Retail of the future

Combining IoT technologies with edge solutions will transform the world of retail. New ways of interacting with consumers are emerging, not to mention means of streamlining retail processes.

Together, the Internet of Things (IoT) and Artificial Intelligence (AI) form the technological backbone of the future of retail. Only appropriately digitalised and interconnected stores will be able to offer customers an ideal shopping experience. And make their processes as efficient as can be.

“In terms of the development of smart stores, the retail sector is currently undergoing a conceptual and setup phase. And is actively seeking out solutions for appealing to customers with personalised offerings and for reinventing retail processes with AI and IoT,” explains Xenia Giese, Industry Solution Executive Retail & Consumer Goods at Microsoft Germany.

According to a joint study conducted by consulting firm BearingPoint and the IIHD Institut, this is accompanied by a relocation of information processing from the back end to the front end. After all, edge solutions have the advantage of being able to depend on the required computing resources being available. But, not only that. They also enable extremely fast response times with their low latency. Data are processed wherever the consumers themselves are before any decisions or actions are initiated. This is reflected in a considerably higher response speed.

A personalised experience

Personalised offerings and product recommendations are an established means of customer communication in online retail, yet these methods have previously been off-limits to stationary retail, due in no small part to a lack of solutions for identifying individual customers. Yet this is now possible with IoT and edge solutions. To name one example, customers visiting the German branch of BASF Wein are presented with an individualised assortment of products on a digital shelf, all of which are tailored to the tastes and preferences saved to their customer profile. Important consumer data can be recorded, while product ranges can be better coordinated with one another.

Originally founded in 1901 exclusively for the company’s own employees. The wine retailer now delivers around 700,000 bottles annually to over 40,000 customers in more than 50 countries.

The flagship H&M store on Times Square in New York hosts another example of an improved customer experience. What the company claims is the world’s first voice-controlled, interactive mirror.
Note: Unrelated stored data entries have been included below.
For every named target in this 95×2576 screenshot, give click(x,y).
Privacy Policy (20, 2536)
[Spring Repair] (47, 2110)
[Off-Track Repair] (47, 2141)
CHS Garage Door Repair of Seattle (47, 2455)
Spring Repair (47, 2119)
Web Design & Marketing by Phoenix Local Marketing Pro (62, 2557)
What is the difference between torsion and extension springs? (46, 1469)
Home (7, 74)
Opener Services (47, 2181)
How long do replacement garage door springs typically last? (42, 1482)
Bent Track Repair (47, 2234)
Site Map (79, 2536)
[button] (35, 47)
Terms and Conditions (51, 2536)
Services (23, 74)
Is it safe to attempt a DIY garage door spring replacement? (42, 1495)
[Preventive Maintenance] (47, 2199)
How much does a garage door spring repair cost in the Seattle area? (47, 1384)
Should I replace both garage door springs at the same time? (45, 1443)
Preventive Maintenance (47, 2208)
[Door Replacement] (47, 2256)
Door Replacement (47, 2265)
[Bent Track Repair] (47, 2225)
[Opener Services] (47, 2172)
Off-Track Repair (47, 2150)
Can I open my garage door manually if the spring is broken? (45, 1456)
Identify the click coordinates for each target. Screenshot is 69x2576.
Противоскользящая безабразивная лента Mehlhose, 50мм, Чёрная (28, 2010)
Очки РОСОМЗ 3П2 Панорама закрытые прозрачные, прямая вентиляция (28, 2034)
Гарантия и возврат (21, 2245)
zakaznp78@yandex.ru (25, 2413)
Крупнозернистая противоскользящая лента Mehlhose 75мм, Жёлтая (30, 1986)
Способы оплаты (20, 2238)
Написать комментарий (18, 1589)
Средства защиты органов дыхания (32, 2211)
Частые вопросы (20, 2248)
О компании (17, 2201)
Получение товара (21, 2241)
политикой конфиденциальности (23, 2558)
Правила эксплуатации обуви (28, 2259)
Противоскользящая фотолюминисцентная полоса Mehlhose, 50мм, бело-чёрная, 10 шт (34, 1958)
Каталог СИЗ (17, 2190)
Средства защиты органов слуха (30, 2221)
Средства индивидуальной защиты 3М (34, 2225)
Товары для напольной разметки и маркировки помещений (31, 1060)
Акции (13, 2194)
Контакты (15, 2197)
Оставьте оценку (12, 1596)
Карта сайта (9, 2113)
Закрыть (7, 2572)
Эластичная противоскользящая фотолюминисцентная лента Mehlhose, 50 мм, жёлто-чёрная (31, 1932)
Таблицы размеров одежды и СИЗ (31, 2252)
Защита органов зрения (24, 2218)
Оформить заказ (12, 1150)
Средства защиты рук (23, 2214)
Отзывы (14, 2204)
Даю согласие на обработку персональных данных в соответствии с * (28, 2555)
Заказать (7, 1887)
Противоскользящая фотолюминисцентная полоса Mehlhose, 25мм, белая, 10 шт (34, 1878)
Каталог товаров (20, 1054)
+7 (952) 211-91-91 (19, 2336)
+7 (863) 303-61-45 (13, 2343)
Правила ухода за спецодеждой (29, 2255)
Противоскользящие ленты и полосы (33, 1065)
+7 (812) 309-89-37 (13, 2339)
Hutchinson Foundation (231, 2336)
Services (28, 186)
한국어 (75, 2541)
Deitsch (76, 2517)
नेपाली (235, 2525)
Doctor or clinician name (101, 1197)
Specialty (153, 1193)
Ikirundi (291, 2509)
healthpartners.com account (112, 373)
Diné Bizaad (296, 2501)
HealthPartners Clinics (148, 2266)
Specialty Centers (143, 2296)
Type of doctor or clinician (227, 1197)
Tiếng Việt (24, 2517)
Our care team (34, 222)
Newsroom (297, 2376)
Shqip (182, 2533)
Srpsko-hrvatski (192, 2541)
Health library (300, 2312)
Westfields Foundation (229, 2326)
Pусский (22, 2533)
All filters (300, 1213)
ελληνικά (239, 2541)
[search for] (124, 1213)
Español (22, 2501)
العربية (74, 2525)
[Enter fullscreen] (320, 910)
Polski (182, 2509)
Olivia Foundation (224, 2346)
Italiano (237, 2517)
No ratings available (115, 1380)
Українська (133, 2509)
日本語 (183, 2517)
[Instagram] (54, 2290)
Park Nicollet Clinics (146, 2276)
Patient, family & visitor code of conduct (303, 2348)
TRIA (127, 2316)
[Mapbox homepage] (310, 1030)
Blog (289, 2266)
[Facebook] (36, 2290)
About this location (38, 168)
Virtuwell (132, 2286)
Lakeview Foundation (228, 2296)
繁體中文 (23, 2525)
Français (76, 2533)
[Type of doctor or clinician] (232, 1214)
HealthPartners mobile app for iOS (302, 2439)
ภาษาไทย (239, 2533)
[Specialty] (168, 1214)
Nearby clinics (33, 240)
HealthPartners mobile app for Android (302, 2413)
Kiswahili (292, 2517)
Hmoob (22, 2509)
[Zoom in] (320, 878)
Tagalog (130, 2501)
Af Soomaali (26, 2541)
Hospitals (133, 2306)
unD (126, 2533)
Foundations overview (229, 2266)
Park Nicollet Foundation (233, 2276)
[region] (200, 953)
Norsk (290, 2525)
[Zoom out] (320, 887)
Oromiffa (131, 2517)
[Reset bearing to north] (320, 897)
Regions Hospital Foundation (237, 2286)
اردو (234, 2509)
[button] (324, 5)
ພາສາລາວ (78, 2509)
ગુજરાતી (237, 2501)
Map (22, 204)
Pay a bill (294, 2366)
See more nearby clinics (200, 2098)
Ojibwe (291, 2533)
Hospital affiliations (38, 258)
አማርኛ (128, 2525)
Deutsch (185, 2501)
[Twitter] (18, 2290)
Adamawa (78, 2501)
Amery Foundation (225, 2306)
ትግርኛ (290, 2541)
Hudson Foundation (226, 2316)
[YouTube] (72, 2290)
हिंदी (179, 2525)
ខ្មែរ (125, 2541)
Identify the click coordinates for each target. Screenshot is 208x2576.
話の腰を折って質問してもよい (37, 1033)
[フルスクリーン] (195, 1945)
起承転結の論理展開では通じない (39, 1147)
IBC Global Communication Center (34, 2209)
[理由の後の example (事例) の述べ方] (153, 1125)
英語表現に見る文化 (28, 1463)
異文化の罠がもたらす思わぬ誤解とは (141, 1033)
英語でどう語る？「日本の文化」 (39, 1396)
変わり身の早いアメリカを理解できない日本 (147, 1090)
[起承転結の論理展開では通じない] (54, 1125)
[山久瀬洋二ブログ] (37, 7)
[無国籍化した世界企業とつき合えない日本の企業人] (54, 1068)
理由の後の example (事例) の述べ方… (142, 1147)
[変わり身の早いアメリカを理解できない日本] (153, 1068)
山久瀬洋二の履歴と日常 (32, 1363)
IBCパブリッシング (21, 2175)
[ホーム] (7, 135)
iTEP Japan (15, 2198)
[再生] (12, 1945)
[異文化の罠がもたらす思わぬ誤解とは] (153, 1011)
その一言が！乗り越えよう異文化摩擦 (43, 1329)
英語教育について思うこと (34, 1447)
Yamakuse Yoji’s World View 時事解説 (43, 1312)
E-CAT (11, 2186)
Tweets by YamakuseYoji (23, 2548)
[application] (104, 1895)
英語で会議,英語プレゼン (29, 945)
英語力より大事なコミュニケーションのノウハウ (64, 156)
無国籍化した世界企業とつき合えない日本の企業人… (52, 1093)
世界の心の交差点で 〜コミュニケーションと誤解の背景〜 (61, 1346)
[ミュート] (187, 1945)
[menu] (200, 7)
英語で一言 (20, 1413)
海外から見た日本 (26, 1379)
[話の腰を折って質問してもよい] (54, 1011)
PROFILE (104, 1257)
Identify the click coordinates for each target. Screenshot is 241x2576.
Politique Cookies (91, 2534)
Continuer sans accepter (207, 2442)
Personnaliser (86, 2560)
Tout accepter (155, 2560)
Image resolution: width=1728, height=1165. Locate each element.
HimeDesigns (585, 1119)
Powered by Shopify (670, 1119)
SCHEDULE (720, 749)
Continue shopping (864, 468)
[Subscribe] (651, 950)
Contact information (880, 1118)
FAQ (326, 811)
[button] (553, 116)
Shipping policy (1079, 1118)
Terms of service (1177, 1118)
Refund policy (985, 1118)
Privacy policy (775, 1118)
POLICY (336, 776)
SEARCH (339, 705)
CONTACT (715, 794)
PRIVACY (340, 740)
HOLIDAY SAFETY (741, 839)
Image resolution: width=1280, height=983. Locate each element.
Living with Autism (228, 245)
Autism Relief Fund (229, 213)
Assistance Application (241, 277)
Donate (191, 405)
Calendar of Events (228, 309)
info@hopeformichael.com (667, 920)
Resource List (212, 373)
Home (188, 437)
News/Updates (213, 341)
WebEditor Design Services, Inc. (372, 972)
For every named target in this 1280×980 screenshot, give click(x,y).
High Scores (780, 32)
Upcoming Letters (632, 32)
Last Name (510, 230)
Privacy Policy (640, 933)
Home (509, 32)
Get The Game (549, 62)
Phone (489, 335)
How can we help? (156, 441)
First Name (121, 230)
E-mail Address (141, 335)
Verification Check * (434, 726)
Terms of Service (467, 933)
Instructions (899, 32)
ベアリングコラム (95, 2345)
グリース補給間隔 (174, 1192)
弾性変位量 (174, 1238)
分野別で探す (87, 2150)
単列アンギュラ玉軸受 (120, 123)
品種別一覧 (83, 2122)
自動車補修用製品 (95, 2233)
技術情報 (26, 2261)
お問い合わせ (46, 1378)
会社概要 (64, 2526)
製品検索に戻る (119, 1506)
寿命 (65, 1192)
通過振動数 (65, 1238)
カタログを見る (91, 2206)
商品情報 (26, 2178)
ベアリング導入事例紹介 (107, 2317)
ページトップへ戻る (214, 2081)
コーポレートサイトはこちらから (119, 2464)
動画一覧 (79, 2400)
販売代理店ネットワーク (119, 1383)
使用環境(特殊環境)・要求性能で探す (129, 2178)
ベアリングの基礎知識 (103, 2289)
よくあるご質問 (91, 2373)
It does not interact through touch input, but rather using vocal and facial recognition. Customers can generate mirror-cover selfies for “My H&M Cover” and also get fashion inspiration. After scanning a QR code, the mirror suggests outfits to the customer that can be purchased immediately. What is more, personalised discounts are awarded during “mirror shopping”. The mirror’s selfie function has been greeted with enthusiasm by customers. Because, 86 per cent of customers scan the QR code to download the cover. While 10 per cent of them subscribe to the H&M newsletter afterwards.

Paying without queuing

Paying is personnel-intensive, with waiting times making the process a frequent gripe among customers. The “Seamless Checkout” provides a solution. In this case, customers identify themselves with a customer card or app before making purchases or even entering the premises. After this, they can simply remove the products they want from the shelves. And pay for them automatically through their customer account when they leave. However, this requires the smart store to know which products are in the basket.

Congatec is a leading provider of industrial computer modules. It has worked with camera manufacturer Basler to come up with an answer to this conundrum. The deep-learning application shows how the retail check-out process can be made far simpler with vision technologies. In this case, all the customer would need to do is put the products in the basket. The trained neural network subsequently detects those products via a video stream – in the same way that facial recognition works. Finally, the total to be paid for the purchases is displayed. A so-called SMARC module underpins the system. This is a specification of the Standardization Group for Embedded Technologies for “computer-on-modules”. SMARC computer-on-modules are specifically designed for the development of extremely compact low-power systems.

Autonomous outlets of retail

California-based AiFi goes one step further with its autonomous or unmanned outlets.

A huge amount of technology is concealed under one microscopic roof in AiFi’s NanoStore. Cameras with embedded systems communicate with a central node and “share” with it the products that customers have added to their baskets. When leaving the shop, all customers need to do is pull out their credit card or enter details into an app. Confirm the items that they want to purchase and leave with a receipt – and their purchases – in their hands.

The basis of this flexible-use shop system is a standard container that can be easily expanded to include additional modules. In the shop, customers are guided through the purchasing process by artificial intelligence, which involves tracking visitors, stock levels and purchasing behaviour with machine-vision technologies. The results give employees an idea of what is working well – and what is not – in real time. Upon entering the “smart” shop, customers can identify themselves using an app or a credit card before putting their shopping in a basket as they normally would. This identification process means that they no longer have to wait in a queue; the system analyses the shopping in the basket using Seamless Checkout when customers leave the store and only charges for what is actually in there.

The digitalisation of retail is leading to a realignment of central retail processes such as product-range and stock management, store design, store operations and also customer communication. Kay Manke, a partner in BearingPoint, has the following to say: “Two of the main hurdles in the implementation of IoT are the scalability of IT infrastructures and the necessity of higher investment. Nonetheless, commercial enterprises should already be doing the groundwork that will enable them to realise the full potential of IoT.”